TASK OBJECTIVE = From first line to last, copy the material below exactly.

RECORDS FOR THIS EXERCISE =
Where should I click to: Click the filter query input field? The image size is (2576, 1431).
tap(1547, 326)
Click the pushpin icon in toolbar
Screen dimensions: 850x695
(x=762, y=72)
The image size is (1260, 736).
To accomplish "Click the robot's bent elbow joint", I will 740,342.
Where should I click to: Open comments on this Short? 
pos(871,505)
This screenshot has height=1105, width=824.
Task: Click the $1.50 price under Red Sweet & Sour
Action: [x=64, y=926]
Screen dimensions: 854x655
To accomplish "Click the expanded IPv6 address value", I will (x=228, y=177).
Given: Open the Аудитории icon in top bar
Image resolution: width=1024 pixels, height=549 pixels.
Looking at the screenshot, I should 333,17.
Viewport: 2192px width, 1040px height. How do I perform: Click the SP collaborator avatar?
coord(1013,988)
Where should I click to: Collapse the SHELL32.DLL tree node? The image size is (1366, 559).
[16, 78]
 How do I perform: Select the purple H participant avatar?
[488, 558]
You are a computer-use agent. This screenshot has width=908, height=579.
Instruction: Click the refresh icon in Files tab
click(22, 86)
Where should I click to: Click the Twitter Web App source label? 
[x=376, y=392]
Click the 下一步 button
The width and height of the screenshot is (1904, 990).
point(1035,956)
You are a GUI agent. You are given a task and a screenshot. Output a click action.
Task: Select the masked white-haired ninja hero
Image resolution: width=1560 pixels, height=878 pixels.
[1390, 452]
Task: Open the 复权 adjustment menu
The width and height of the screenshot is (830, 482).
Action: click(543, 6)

EXPECTED ANSWER =
Where should I click to: Click the filter query input field? The image size is (2576, 1431).
tap(1547, 326)
Click the pushpin icon in toolbar
Screen dimensions: 850x695
(x=762, y=72)
The image size is (1260, 736).
To accomplish "Click the robot's bent elbow joint", I will 740,342.
Where should I click to: Open comments on this Short? 
pos(871,505)
This screenshot has height=1105, width=824.
Task: Click the $1.50 price under Red Sweet & Sour
Action: [x=64, y=926]
Screen dimensions: 854x655
To accomplish "Click the expanded IPv6 address value", I will (x=228, y=177).
Given: Open the Аудитории icon in top bar
Image resolution: width=1024 pixels, height=549 pixels.
Looking at the screenshot, I should 333,17.
Viewport: 2192px width, 1040px height. How do I perform: Click the SP collaborator avatar?
coord(1013,988)
Where should I click to: Collapse the SHELL32.DLL tree node? The image size is (1366, 559).
[16, 78]
 How do I perform: Select the purple H participant avatar?
[488, 558]
You are a computer-use agent. This screenshot has width=908, height=579.
Instruction: Click the refresh icon in Files tab
click(22, 86)
Where should I click to: Click the Twitter Web App source label? 
[x=376, y=392]
Click the 下一步 button
The width and height of the screenshot is (1904, 990).
point(1035,956)
You are a GUI agent. You are given a task and a screenshot. Output a click action.
Task: Select the masked white-haired ninja hero
Image resolution: width=1560 pixels, height=878 pixels.
[1390, 452]
Task: Open the 复权 adjustment menu
The width and height of the screenshot is (830, 482).
Action: click(543, 6)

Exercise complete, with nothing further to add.